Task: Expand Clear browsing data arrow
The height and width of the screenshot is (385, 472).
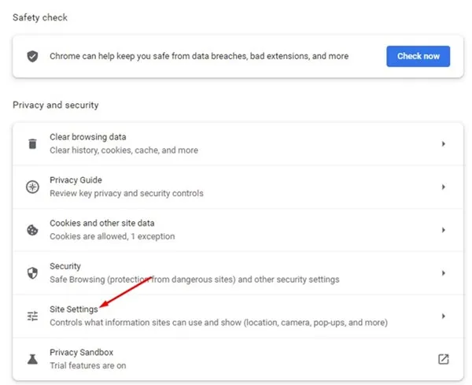Action: 444,144
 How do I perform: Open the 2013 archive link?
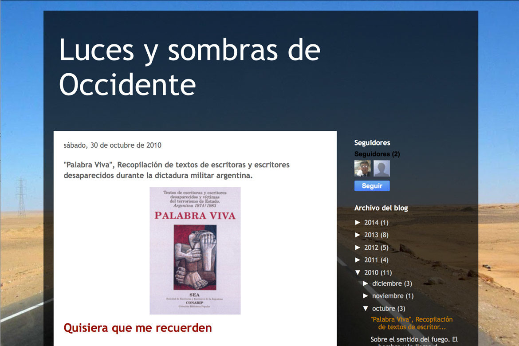(371, 235)
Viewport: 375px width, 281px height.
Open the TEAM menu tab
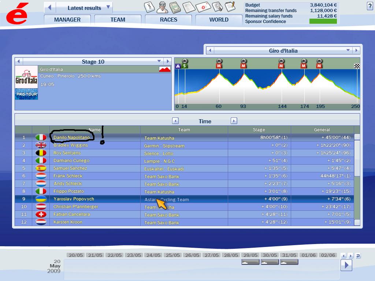tap(118, 20)
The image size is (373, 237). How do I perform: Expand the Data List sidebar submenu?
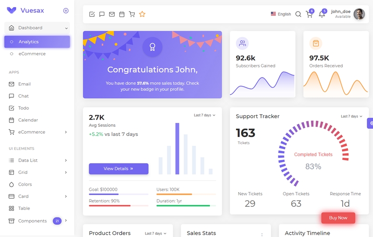coord(37,160)
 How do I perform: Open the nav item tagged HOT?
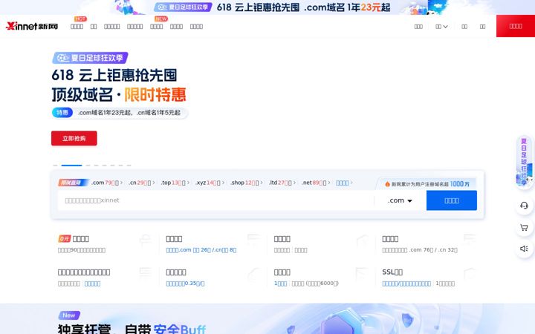pos(77,27)
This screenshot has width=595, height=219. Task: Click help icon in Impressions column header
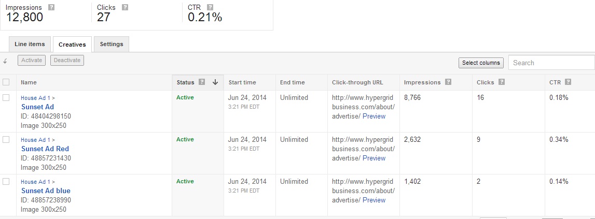pyautogui.click(x=448, y=82)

# [WHAT IS BEING ASKED]
Please write out exactly the lines from the one holding "This screenshot has" through the last line of the material above, both included, as a copy without pictures.

# [COMPLETED TASK]
This screenshot has width=595, height=219. Task: Click help icon in Impressions column header
pyautogui.click(x=448, y=82)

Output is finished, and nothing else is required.